### EXERCISE DETAILS:
Retype, without pictures, the line holding "Task: Click the Prymic logo" and each line below it through the final line.

Segment Start: SOURCE DATA

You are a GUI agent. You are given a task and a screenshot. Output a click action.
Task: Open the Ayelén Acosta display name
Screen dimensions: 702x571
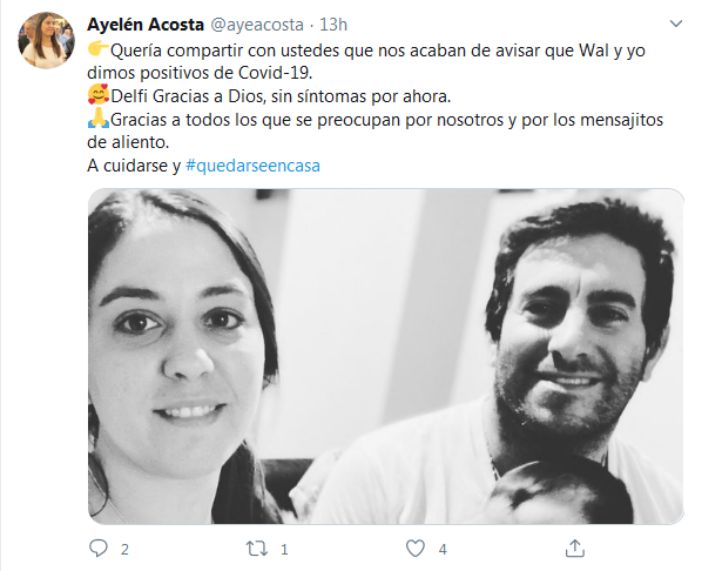pos(146,25)
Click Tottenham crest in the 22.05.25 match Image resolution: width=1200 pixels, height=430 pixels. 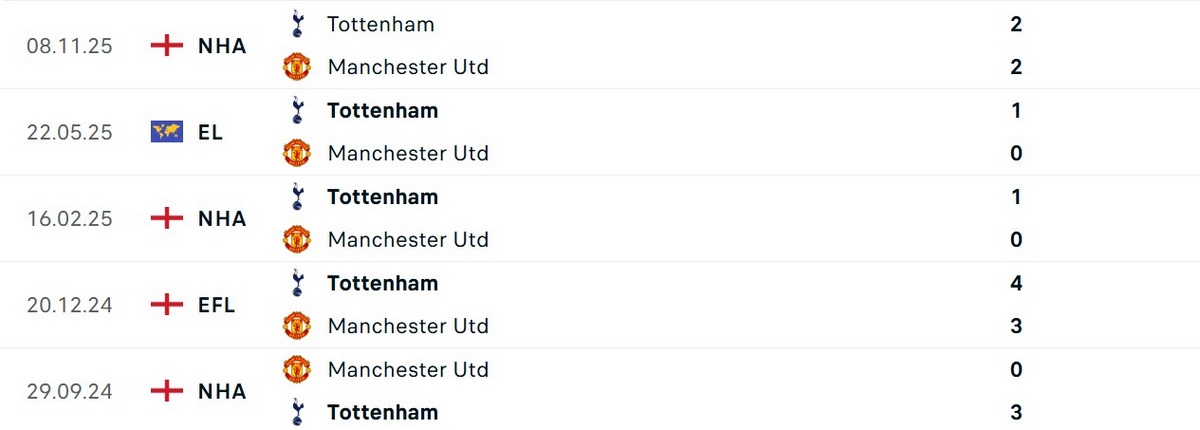point(296,110)
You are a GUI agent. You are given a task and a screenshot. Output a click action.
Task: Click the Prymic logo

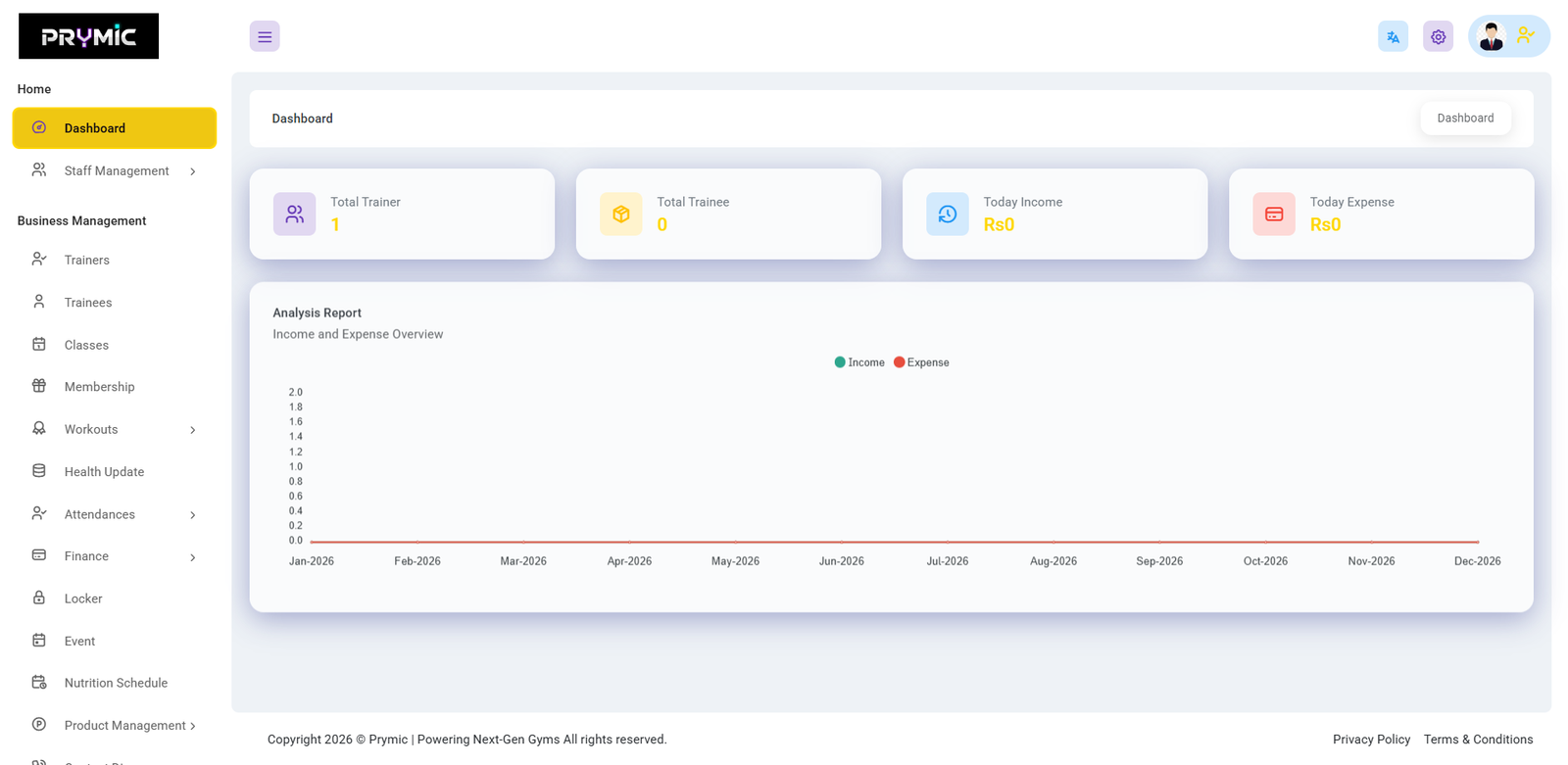pos(88,36)
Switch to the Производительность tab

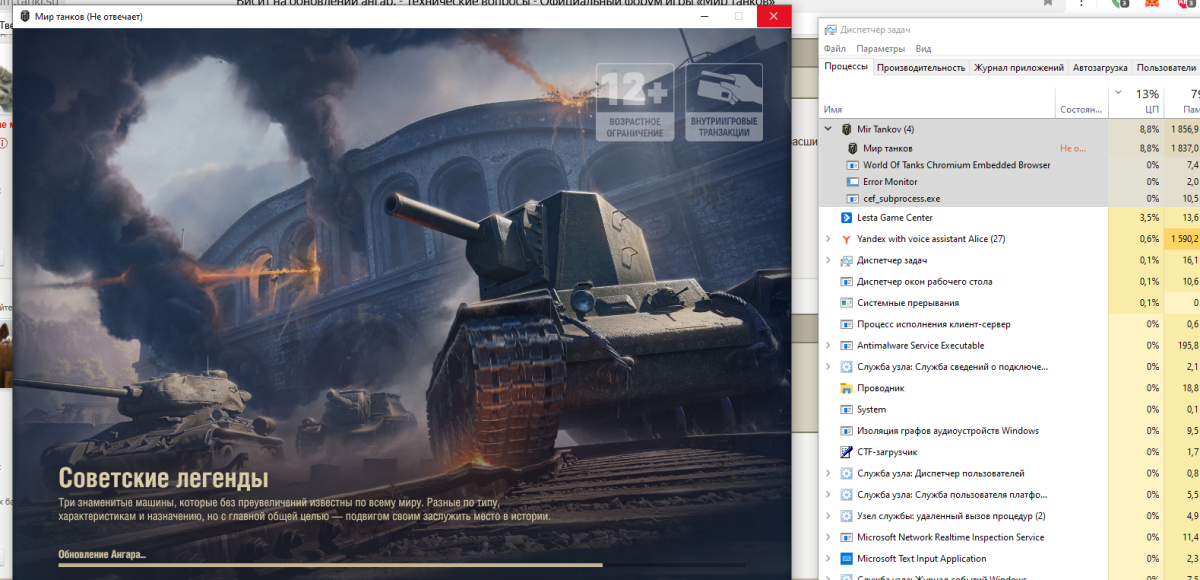pos(920,67)
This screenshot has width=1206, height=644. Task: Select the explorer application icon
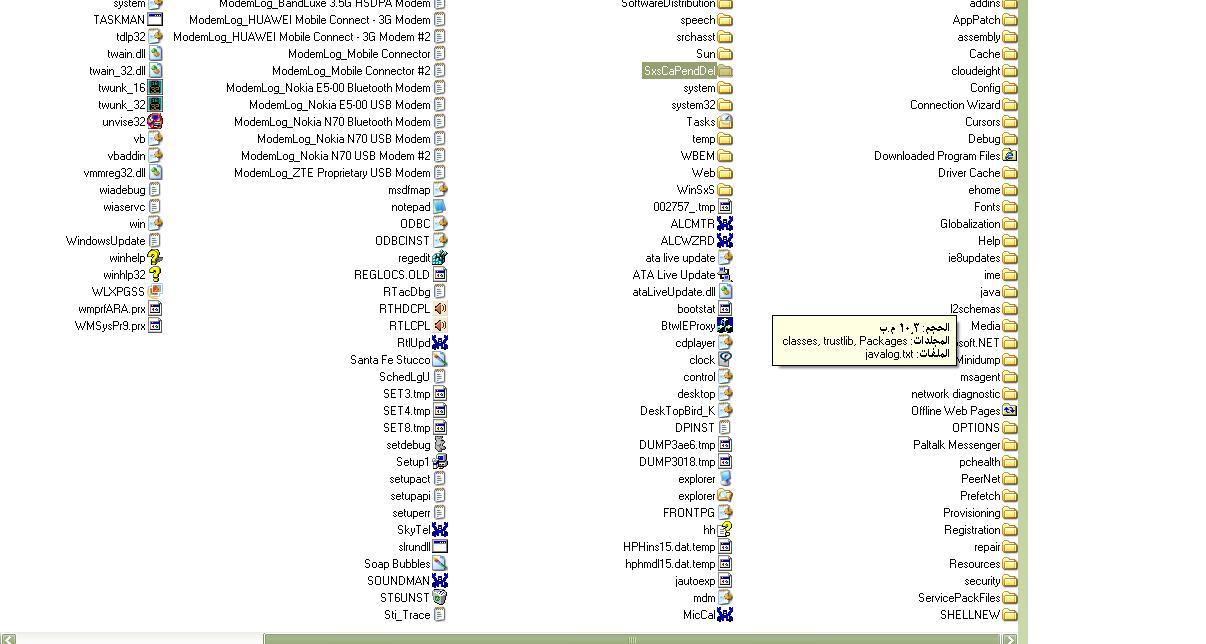(725, 479)
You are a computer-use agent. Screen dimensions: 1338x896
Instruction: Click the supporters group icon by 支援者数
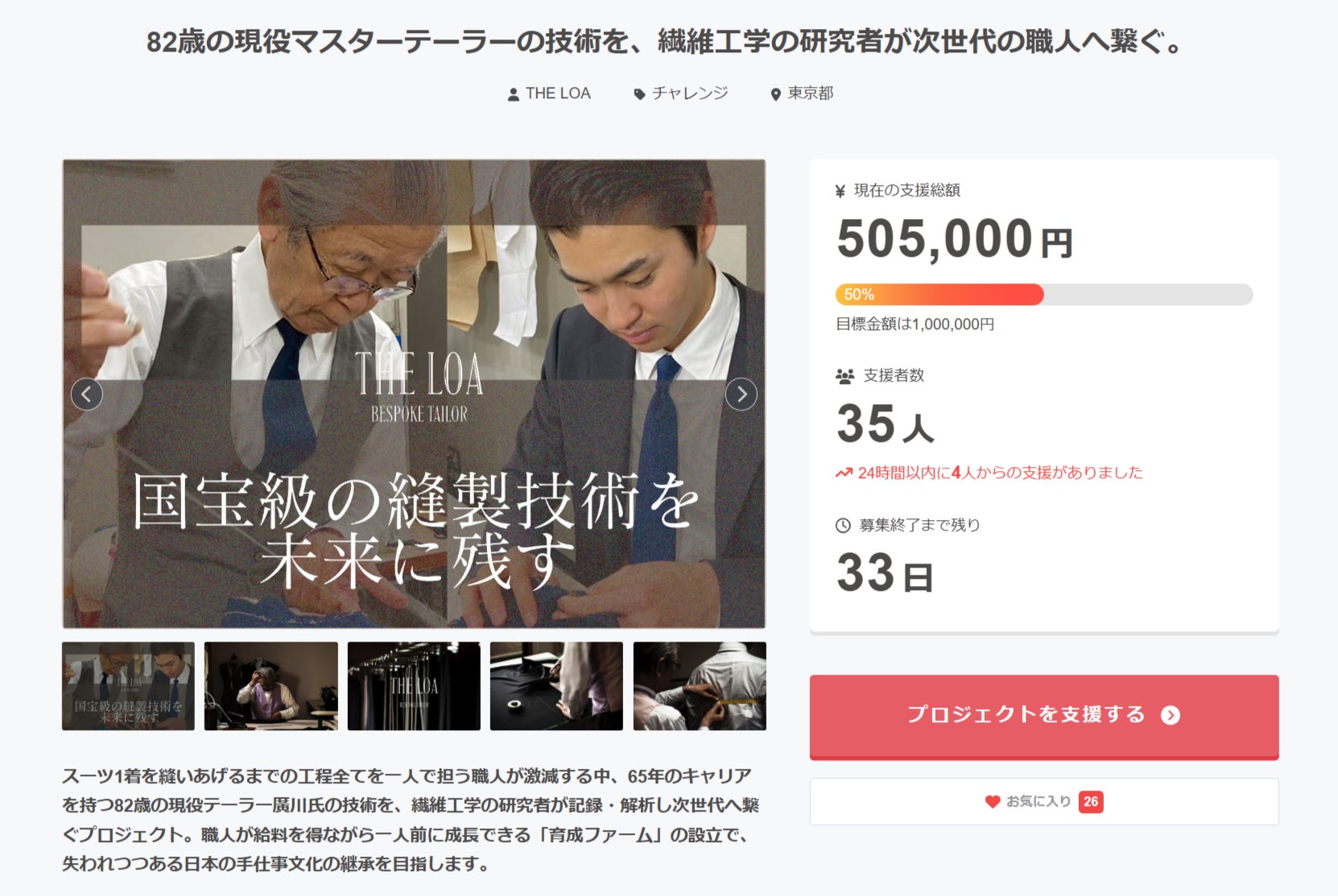point(845,376)
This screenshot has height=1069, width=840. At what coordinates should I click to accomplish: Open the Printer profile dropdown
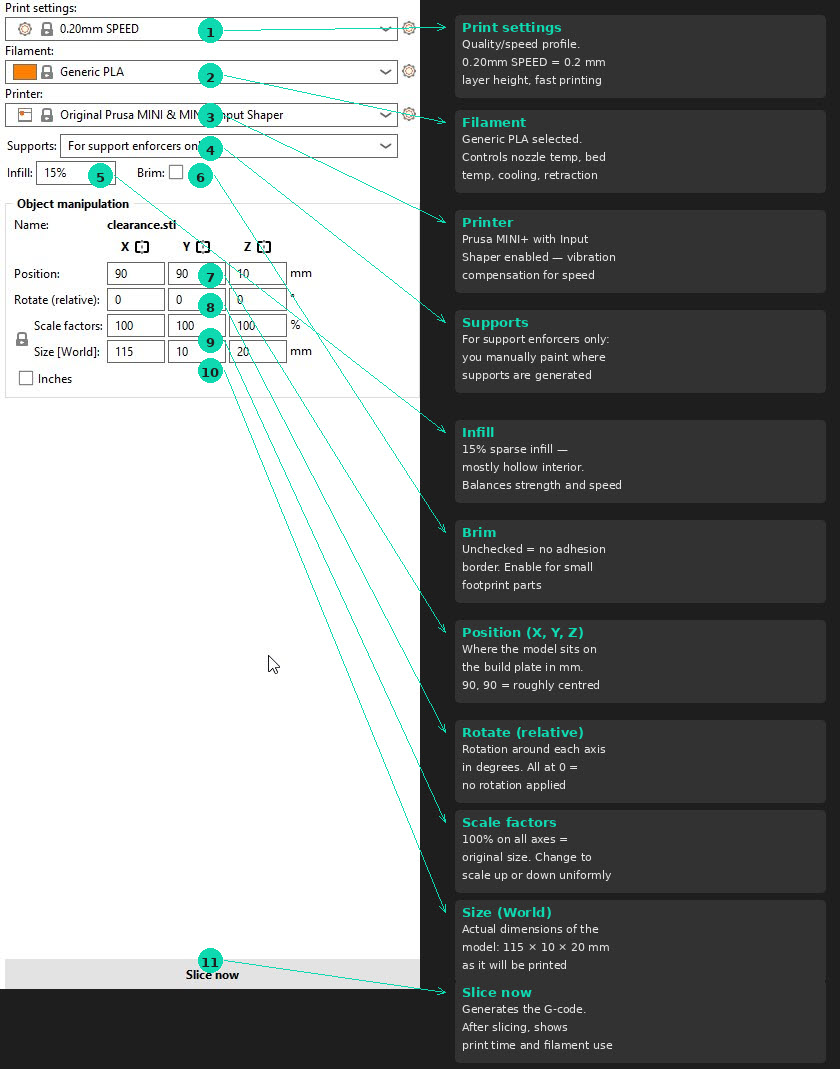(385, 114)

Segment End: SOURCE DATA

### EXERCISE ANSWER:
Task: Click the Prymic logo

pos(88,36)
Switch to the Производительность tab

pos(920,67)
This screenshot has width=1206, height=644. Task: Select the explorer application icon
(725, 479)
You are a computer-use agent. Screen dimensions: 1338x896
Instruction: Click the supporters group icon by 支援者数
point(845,376)
This screenshot has height=1069, width=840. At what coordinates should I click to accomplish: Open the Printer profile dropdown
(385, 114)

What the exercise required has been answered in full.